Lipid Transport Involving Chloroplast Envelope Membranes in Plants and Algae

Lipid trafficking between the endoplasmic reticulum (ER) and chloroplasts is essential in plant cells and involves two transport complexes in the inner and outer envelope membrane, respectively. The TGD1,2,3 ABC transporter complex so named after the accumulation of trigalactosyldiacylglycerol in the Arabidopsis mutants, consists of a permease (TGD1), an ATPase (TGD3), and substrate binding protein (TGD2). It is located in the inner envelope membrane, but TGD2 is proposed to reach out to the outer envelope membrane to facilitate lipid transfer.

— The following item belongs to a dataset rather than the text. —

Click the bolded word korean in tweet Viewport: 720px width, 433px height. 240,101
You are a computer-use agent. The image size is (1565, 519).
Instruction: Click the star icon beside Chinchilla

TGD4 forms a complex in the outer envelope membrane. TGD2 as well as TGD4 bind phosphatidic acid. However, the actual transported substrates remain to be defined. Novel in vivo and in vitro approaches are applied to address this issue. Until recently, the green alga Chlamydomonas was not thought to utilize lipid precursors from the ER for the assembly of chloroplast lipids. However, the isolation and analysis of a TGD2 loss‐of‐function mutant of Chlamydomonas suggest that ER to chloroplast lipid transfer takes place in this alga. However, phenotypes of the respective mutants in Arabidopsis and Chlamydomonas differ in specific aspects that may shed new light onto the function of these complexes in Chlamydomonas and Arabidopsis.